An in-depth comparison of the materials used across the portraits has also unearthed details about their subjects and class structure in Egypt. Substances like gold leaf and encaustic would have been more expensive and required artisans of greater skill, so they were likely used for depictions of wealthier denizens, while more affordable tempera paint might have been employed for those with fewer means. “Just to have a mummy portrait painted meant that you were of high social status,” said Svoboda. “But within that, we also see portraits painted on local wood or recycled wood, or maybe they’re not painted as well or they’re using inferior materials. So there is an economic range within that social status.”
Portrait of a Youth with a Surgical Cut in one Eye, 190–210 C.E. Courtesy of The Metropolitan Museum of Art.
Portrait of a young woman in red, 90–120 C.E. Courtesy of The Metropolitan Museum of Art.
Svoboda and the APPEAR team are also becoming clearer on a question that has dogged them for some time: Were the portraits painted during the subjects’ lifetimes or after their deaths? In large part, they depict young people; most look to be in their twenties, thirties, and forties. Their large, exaggerated eyes suggest an effort by artists to capture someone very much alive rather than recently deceased.

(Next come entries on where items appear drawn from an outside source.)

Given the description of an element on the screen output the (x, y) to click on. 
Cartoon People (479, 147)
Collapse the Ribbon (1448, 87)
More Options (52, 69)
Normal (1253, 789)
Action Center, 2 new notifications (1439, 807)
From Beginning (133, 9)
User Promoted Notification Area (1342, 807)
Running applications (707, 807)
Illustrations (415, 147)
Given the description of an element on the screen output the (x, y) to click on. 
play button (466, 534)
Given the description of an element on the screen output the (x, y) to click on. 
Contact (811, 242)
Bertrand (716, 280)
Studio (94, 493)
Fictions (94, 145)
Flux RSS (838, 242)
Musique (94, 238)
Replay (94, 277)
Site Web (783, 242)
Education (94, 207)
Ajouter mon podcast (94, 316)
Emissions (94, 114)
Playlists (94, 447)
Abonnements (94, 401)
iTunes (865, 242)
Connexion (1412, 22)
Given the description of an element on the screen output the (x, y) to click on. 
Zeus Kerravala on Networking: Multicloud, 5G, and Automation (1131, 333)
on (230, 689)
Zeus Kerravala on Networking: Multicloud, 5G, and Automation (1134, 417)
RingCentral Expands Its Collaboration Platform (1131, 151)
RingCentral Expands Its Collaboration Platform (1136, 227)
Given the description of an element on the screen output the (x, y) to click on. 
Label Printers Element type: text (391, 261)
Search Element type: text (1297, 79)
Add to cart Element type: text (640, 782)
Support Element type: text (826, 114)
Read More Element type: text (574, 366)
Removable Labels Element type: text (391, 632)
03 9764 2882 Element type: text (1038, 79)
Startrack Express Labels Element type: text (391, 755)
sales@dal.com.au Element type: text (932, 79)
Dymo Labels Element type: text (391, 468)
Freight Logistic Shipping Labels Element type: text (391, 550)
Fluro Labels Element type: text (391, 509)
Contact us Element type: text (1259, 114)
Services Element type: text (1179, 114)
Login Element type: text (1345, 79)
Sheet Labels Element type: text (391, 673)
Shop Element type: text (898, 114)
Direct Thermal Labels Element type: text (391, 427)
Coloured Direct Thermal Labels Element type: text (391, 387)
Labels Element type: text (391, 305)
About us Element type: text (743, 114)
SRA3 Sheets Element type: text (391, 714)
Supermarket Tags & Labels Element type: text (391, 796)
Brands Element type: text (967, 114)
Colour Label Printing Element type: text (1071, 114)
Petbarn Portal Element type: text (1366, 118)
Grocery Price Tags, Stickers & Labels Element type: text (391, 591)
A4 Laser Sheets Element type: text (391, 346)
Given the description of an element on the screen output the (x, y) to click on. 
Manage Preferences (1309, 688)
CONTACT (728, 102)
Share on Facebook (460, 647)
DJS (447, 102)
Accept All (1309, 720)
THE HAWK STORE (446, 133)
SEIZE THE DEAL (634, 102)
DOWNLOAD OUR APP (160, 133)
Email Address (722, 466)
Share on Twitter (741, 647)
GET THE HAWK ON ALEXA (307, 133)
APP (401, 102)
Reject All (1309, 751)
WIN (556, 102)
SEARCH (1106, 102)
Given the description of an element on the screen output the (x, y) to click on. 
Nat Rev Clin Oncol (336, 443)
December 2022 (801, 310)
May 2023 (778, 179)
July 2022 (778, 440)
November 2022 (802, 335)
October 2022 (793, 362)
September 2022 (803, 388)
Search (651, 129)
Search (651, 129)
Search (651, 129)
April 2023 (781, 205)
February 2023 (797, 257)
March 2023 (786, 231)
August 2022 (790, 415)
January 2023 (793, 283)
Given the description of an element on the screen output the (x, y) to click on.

Yet CT scans used for studying mummies’ interiors reveal that the ages of the deceased mostly match the ages of the corresponding portraits. These findings “also support the census of that time, where they describe that most people died young,” Svoboda explained, “because the lifespan was typically cut short due to infection or childbirth.”
While APPEAR has begun to offer answers to some of the mysteries surrounding Egyptian mummy portraits, the organization is also cracking open new questions. Svoboda hopes that when they reach what she describes as a “peak of data,” the APPEAR project will be able to solve unknowns such as whether men and women were painted using different methods or certain types of pigment, or whether parallels in materials and techniques across various portraits can help identify workshops and ancient artists. As the project embarks on its sixth year, it seems there’s still much to discover. As Svoboda noted, “the more we look, the more we want to know.”